### REQUIREMENTS
Report every line in the records below that contains the string "icon". Copy each such line in full.

(Entries on target coordinates)
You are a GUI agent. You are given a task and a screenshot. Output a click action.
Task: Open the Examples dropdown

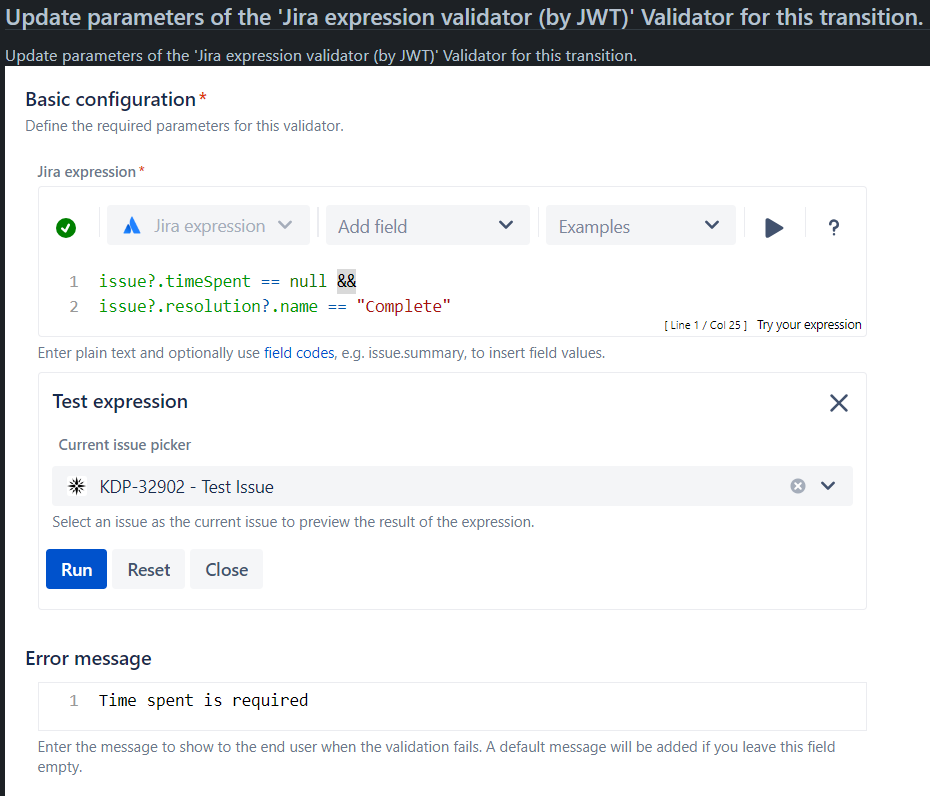(640, 225)

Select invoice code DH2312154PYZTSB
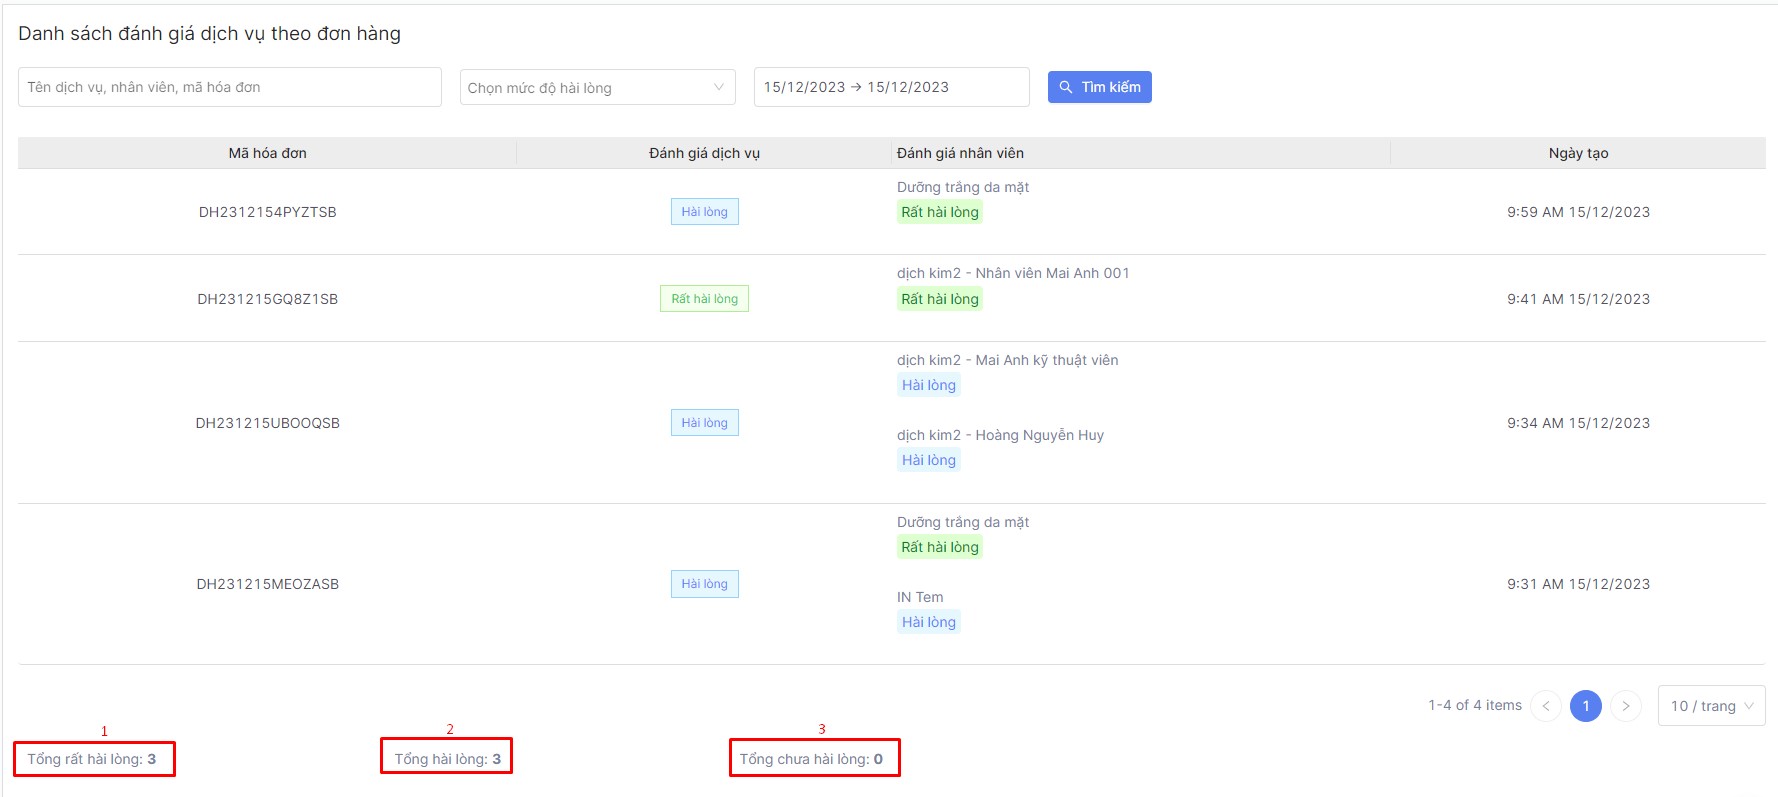[x=267, y=212]
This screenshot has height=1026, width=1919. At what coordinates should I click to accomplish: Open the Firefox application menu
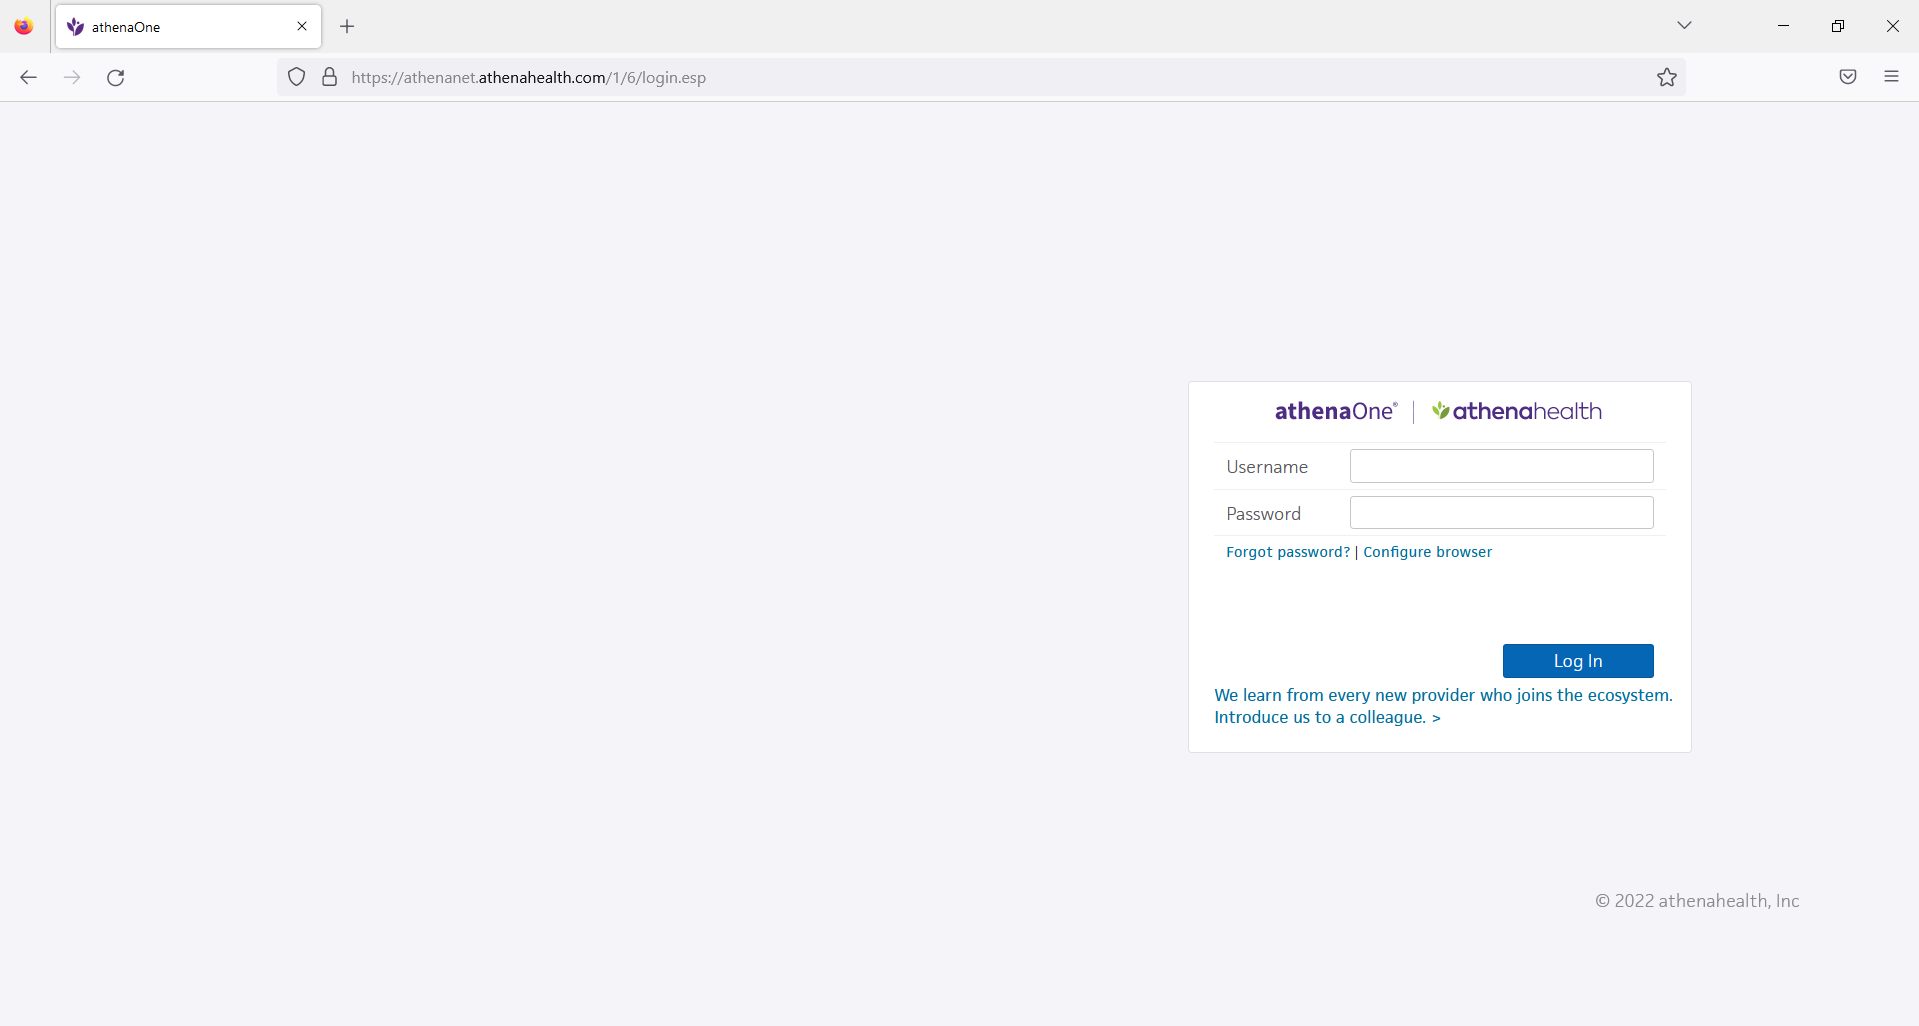point(1892,76)
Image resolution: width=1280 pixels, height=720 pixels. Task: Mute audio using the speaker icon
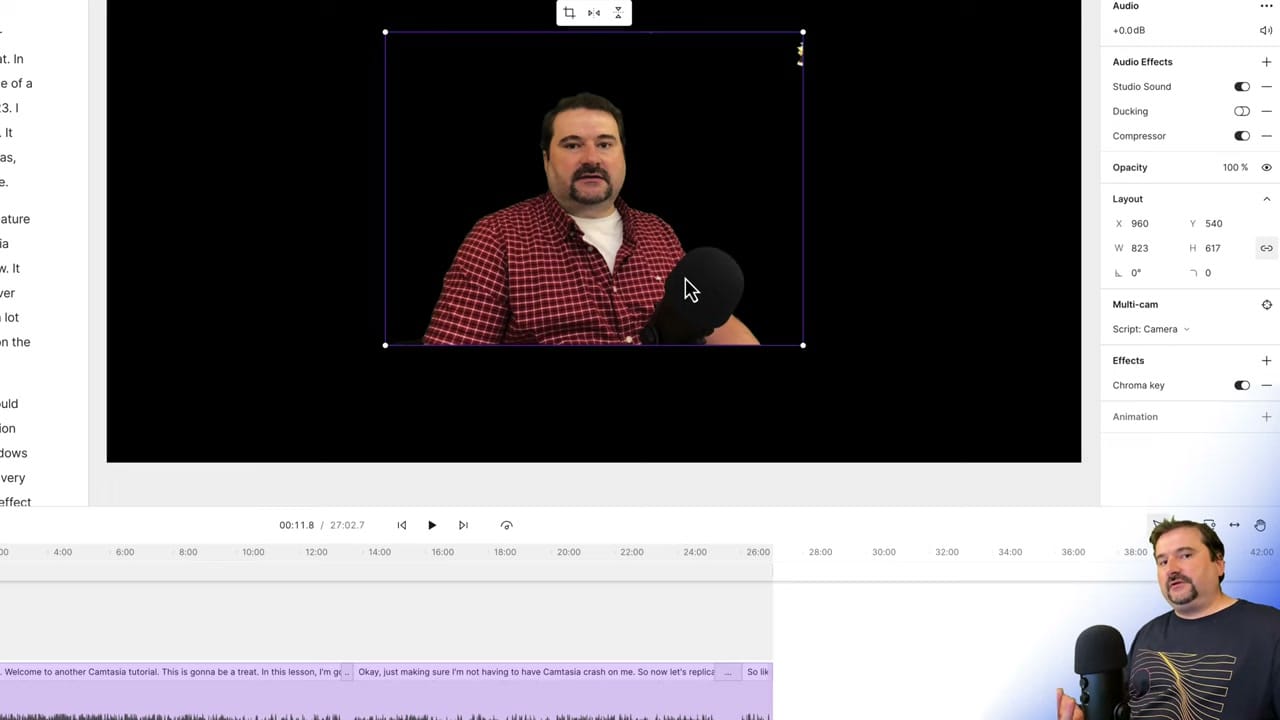[1266, 30]
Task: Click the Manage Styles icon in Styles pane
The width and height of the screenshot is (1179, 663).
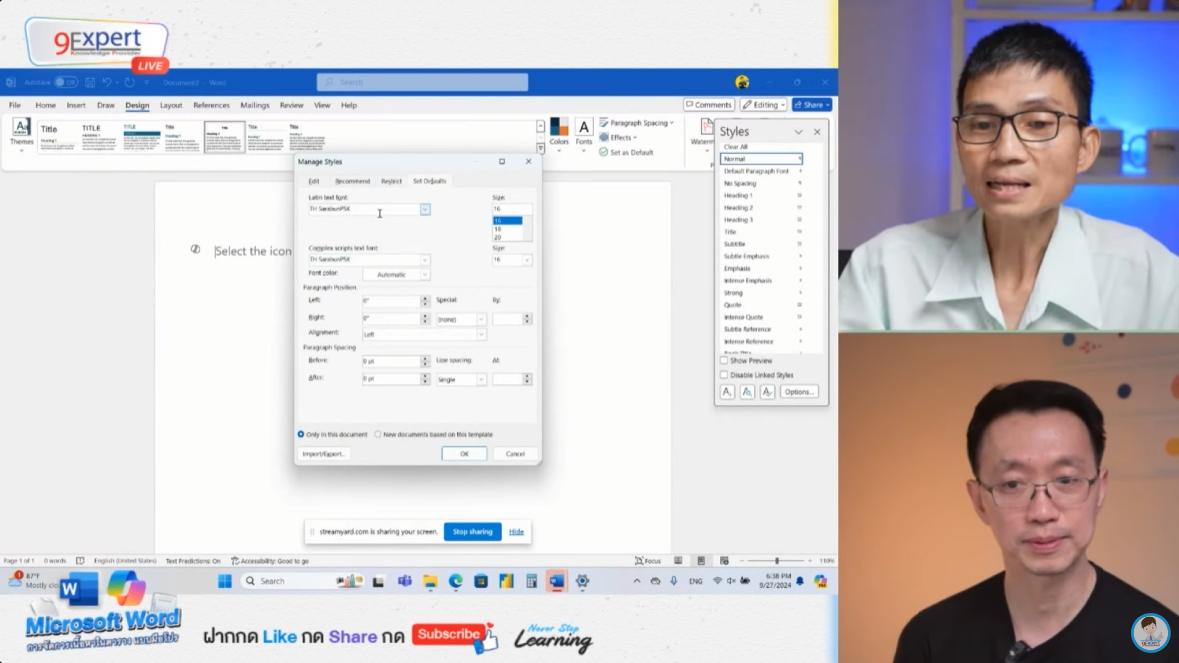Action: (767, 392)
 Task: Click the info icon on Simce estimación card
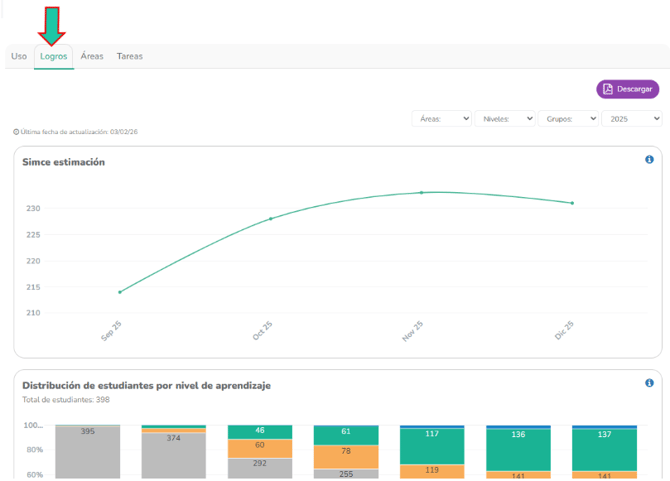click(649, 160)
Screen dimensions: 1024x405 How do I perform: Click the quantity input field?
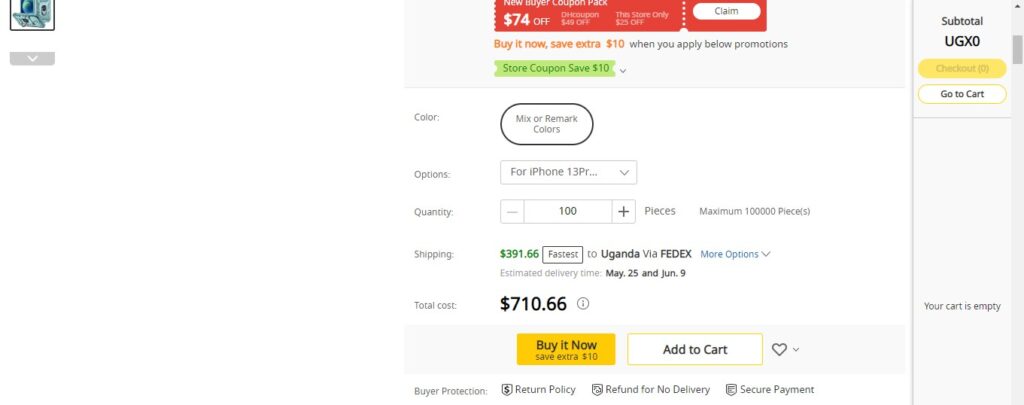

### EXERCISE RESPONSE
Image resolution: width=1280 pixels, height=720 pixels. Task: Mute audio using the speaker icon
Task: Click the Manage Styles icon in Styles pane
 Task: Click the info icon on Simce estimación card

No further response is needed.